When John reached the mailbox, Pete stepped out and walked up to meet him in the yard. The two men offered a casual salute to each other and turned to look at the rising smoke. “You OK?” asked Pete. “You look out of breath.”
“I’m fine.”
“I’m guessing those were the bikers you were talking about,” said Pete, with a sidelong glance at John.
“Yup,” replied John. He knew his short responses communicated his feelings about the entire event. He wasn’t happy about being caught off guard by the biker raid, and he knew Pete was thinking the same thing. But John also knew that Pete would have some good ideas about preventing that in the future. He looked at Pete and asked, “Do you think we can handle a group that size . . . just us?”
“You think they’ll be back?” asked Pete in reply.

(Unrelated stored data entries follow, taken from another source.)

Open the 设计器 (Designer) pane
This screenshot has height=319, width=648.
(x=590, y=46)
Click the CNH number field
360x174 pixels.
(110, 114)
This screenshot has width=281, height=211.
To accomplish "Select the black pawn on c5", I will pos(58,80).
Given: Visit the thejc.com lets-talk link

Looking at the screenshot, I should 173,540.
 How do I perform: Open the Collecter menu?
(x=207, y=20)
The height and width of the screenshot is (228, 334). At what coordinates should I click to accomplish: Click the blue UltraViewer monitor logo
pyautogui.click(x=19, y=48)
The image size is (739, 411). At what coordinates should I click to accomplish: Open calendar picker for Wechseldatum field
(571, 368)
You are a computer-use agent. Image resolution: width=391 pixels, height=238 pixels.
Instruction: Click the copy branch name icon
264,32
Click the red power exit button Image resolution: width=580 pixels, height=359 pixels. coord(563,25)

“I’m sure of it. I saw someone . . . Luanne . . . point at our house as she rode by. When she gets a chance, she’ll tell the gang where they can find Paul.”
“You think so?”
“Yes. She’s very low in the gang right now, so she’ll do it to elevate her status. She’s got no loyalty toward us.”

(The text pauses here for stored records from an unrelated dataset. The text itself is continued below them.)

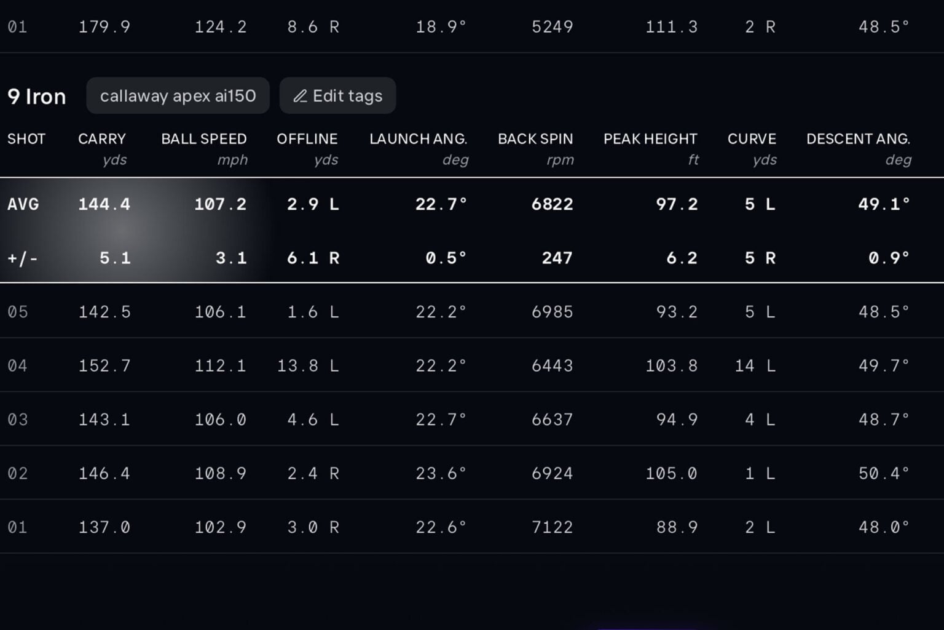Sort shots by the OFFLINE column header
944x630 pixels.
pos(307,139)
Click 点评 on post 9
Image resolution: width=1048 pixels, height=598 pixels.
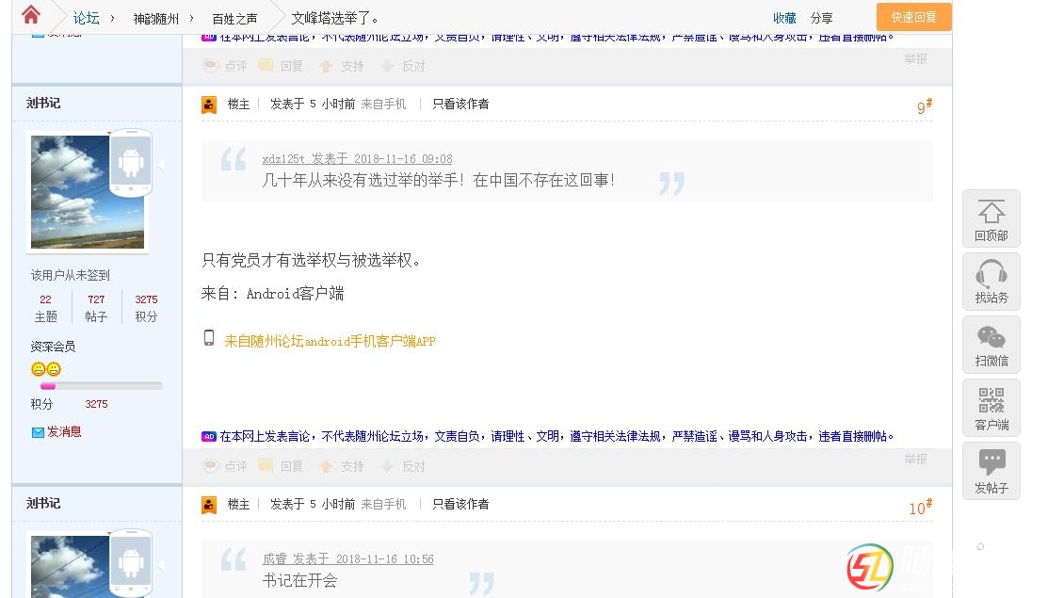tap(225, 466)
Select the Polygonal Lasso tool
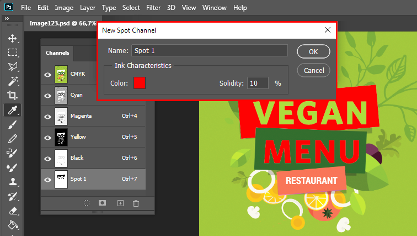This screenshot has height=236, width=417. (12, 67)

“I suppose you’re right. We have work to do then . . . neighborhood work,” said Pete.
John sneezed loudly and Pete said, “Bless you.”
“What are your plans?” asked John, as he wiped his nose with a bandana.
“We get them off their bikes. Take a few of them out by rigging some wire about neck high,” said Pete, with a hand held in the air to represent the wire’s height. “We can use other obstacles to canalize and limit their direction of travel . . . lead them into an ambush. But I’d rather hit them on the main road instead of here in the neighborhood,” finished Pete.
John nodded and said, “At least they can’t sneak up on us with those bikes.”
“That’s for sure.”
“I wish I had earplugs in when they showed up to torch Paul’s place.”
“You were there? You watched and didn’t shoot any of them?” asked Pete.
John couldn’t tell if his friend was surprised or impressed, but he said, “There was really no need to engage them. I would have if they attacked one of the neighbors, but they didn’t. Besides, I was more interested in seeing how they worked together and what they had for weapons.”
“And what did you see?” asked Pete.
“They had only one rifle, an M4. The rest carried a combination of pistols and shotguns. They take orders from a big white guy with a full black beard and a machete strapped across his back. Oh, and get this, he also wears a gunslinger’s pistol belt with two revolvers,” said John.
“Just like on the patch,” replied Pete.
“Yeah. Just like on the patch,” said John. “I’m sure that if we shoot the leader, the rest of them will run like rabbits. But I think we can drop half the gang in the opening volley of fire.”
Pete nodded, as if considering the ambush, but said, “Black Beard. I like it. And the meeting with Tony. How’d that go?”
“As well as could be expected. He asked about our preparedness, and he wanted to know if I’d help organize and train a security detail,” said John.
“I thought he designated that fitness jock, what’s his name, Joel, as the head of his police force?”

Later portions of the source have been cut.